Tuesday, July 23, 2019

Shmoo


I recently reviewed a novel (Rabbit and Robot), set about 50 years from now, when, for the great bulk of society, automation had eliminated all job choices except those of coders (for programing robots) and soldiers (for fighting wars that had become essentially a form of fatal recreation).  It was a dysfunctional version of an ideal world that I've often enjoyed discussing with willing and unwilling listeners.

In my version, however, life becomes a paradise.  The most creative members of society still have opportunities to advance civilization, and are rewarded for their accomplishments.  For the great majority of citizens, however, the folks who used to man assembly lines, employment would no longer exist.  Automation would produce with little human input all the goods and services that were needed, and all members of society would share in those goods and services.  A minimum standard of living would be guaranteed everyone.

◆ ◆ ◆ ◆ ◆ ◆ ◆

Description of the task: List every phrase that appears inside parentheses in the post about automation and jobs.

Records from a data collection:
◆ ◆ ◆ ◆ ◆ ◆ ◆

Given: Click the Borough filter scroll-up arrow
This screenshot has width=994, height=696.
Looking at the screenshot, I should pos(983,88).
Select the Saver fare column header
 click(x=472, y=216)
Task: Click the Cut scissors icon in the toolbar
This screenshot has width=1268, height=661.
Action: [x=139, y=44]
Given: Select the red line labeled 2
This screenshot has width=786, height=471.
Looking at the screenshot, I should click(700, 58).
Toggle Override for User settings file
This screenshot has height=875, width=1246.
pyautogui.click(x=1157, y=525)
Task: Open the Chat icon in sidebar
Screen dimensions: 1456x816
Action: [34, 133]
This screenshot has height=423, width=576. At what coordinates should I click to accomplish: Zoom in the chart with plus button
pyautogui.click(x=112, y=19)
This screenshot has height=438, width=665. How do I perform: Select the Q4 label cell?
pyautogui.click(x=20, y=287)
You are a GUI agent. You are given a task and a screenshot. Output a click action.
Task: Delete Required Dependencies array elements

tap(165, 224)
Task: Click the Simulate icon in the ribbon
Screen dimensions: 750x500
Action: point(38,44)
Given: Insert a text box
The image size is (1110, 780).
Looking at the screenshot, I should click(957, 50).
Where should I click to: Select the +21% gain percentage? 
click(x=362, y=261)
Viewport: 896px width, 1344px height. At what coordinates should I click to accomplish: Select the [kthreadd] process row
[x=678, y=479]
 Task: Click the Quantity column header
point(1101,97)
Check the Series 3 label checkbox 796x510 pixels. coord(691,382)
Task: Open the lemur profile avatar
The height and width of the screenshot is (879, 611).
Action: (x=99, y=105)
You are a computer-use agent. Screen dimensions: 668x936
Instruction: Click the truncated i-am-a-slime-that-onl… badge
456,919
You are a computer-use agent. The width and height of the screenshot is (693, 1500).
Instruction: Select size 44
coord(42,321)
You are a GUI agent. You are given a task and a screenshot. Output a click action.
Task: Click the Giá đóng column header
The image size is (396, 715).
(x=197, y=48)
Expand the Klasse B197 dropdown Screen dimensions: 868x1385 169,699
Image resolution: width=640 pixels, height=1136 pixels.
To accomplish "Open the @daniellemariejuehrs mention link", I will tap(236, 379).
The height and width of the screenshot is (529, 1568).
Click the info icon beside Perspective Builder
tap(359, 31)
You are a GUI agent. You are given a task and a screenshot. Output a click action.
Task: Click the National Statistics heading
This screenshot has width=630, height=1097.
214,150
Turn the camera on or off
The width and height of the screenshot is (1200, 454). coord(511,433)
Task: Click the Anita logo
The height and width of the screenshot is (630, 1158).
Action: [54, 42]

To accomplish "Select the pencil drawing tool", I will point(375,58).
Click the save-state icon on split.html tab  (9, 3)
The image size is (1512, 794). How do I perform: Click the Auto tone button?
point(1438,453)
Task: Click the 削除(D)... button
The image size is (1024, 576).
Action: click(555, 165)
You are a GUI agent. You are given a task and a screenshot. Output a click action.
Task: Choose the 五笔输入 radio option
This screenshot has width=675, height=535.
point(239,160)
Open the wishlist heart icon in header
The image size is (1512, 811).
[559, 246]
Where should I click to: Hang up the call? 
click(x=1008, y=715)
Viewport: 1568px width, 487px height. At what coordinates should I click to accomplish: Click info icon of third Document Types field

◆ ◆ ◆ ◆ ◆ ◆ ◆

The response:
- Rabbit and Robot
- for programing robots
- for fighting wars that had become essentially a form of fatal recreation